Behind every bin of fruit is a farmer who planned months ahead, often long before the first apple or pear was picked.
Fruit farming requires long-term thinking. Decisions made during one season directly influence the next, and growers constantly balance timing, weather conditions, orchard management, water usage, labour planning, and fruit quality throughout the year. By the time fruit reaches the packhouse, the work behind it has already been unfolding for months.
Harvest season may be one of the busiest and most visible times in the agricultural industry, but it represents only a small part of a much longer process. As the season gradually shifts from late summer towards winter, orchards begin to change alongside it. Cooler mornings settle in, rain becomes more frequent, and the landscape slowly starts preparing for a different stage in the cycle.
Even as harvest continues and fruit keeps moving through the packhouse, farming never really stands still. While one season is still underway, growers are already thinking ahead to orchard health, future production, changing conditions, and the decisions that will shape the next harvest.
Weather remains one of the biggest variables in farming, regardless of how much planning goes into a season. Recent heavy rainfall across the Western Cape once again highlighted how quickly conditions can change during harvest and how closely farmers work around the weather.
Apple harvesting, for example, cannot simply continue immediately after rain. Fruit absorbs moisture and becomes far more sensitive to bruising, often requiring orchards to dry out before harvesting can continue. A delay of a day or two may not sound significant, but during harvest season, timing affects everything from labour planning to packhouse flow and fruit movement.
No season unfolds exactly as expected. Conditions shift constantly, requiring farmers to adjust decisions in real time while still maintaining momentum across orchards and operations. Rainfall, temperature, wind, and timing all influence the pace and direction of a harvest season, often demanding quick adaptation and careful judgement built through years of experience.

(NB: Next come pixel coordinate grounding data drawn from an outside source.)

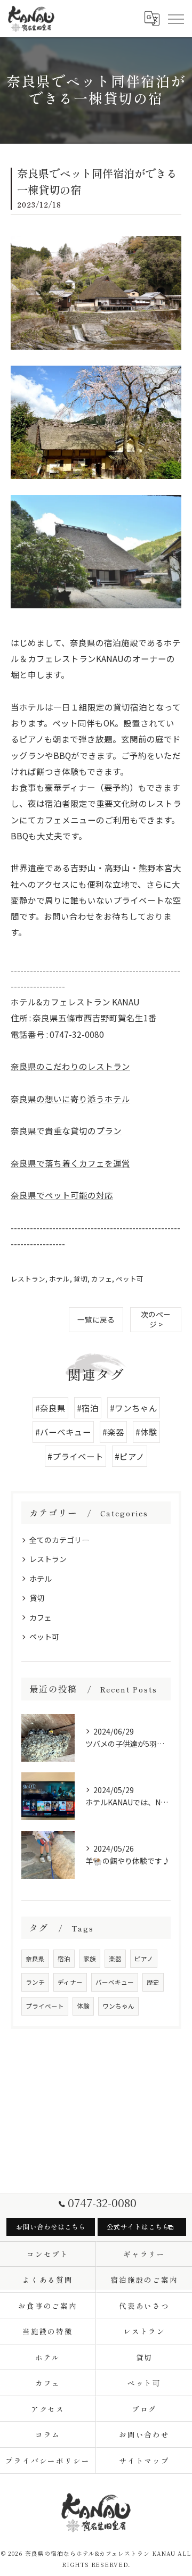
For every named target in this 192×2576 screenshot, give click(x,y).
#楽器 (113, 1432)
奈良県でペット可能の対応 (62, 1195)
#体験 (146, 1432)
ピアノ (143, 1958)
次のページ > (156, 1319)
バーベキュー (114, 1982)
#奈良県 (50, 1408)
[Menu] (175, 18)
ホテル (59, 1279)
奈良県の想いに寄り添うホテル (70, 1098)
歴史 (153, 1982)
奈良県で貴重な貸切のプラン (66, 1130)
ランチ (35, 1982)
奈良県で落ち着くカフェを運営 (70, 1163)
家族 (89, 1958)
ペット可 (129, 1279)
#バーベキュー (63, 1432)
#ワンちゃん (133, 1408)
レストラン (28, 1279)
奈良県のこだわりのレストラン (70, 1066)
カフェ (101, 1279)
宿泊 (64, 1958)
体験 (83, 2006)
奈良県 (35, 1958)
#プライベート (75, 1456)
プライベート (45, 2006)
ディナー (70, 1982)
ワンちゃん (118, 2006)
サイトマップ (144, 2460)
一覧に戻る (96, 1319)
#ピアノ (130, 1456)
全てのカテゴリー (59, 1539)
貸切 (80, 1279)
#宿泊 (88, 1408)
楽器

In many ways, weather is also what humbles a farmer. No amount of preparation can guarantee a particular outcome, and every season brings its own challenges and unpredictability. The role of the farmer is not to control the conditions, but to respond to them using the best available knowledge, experience, and observation.
Although harvest often draws attention to the movement of fruit through packhouses and markets, it ultimately begins much earlier in the orchards themselves. Each bin represents far more than fruit picked on a particular day. It reflects months of preparation, planning, monitoring, and decision-making long before harvest started.
As the season on the farms gradually shifts towards winter, harvest may be drawing closer to its end, but farming itself never really pauses. While fruit continues moving through the packhouses, attention in the orchards slowly begins turning towards the next stage in the cycle and the season that lies ahead.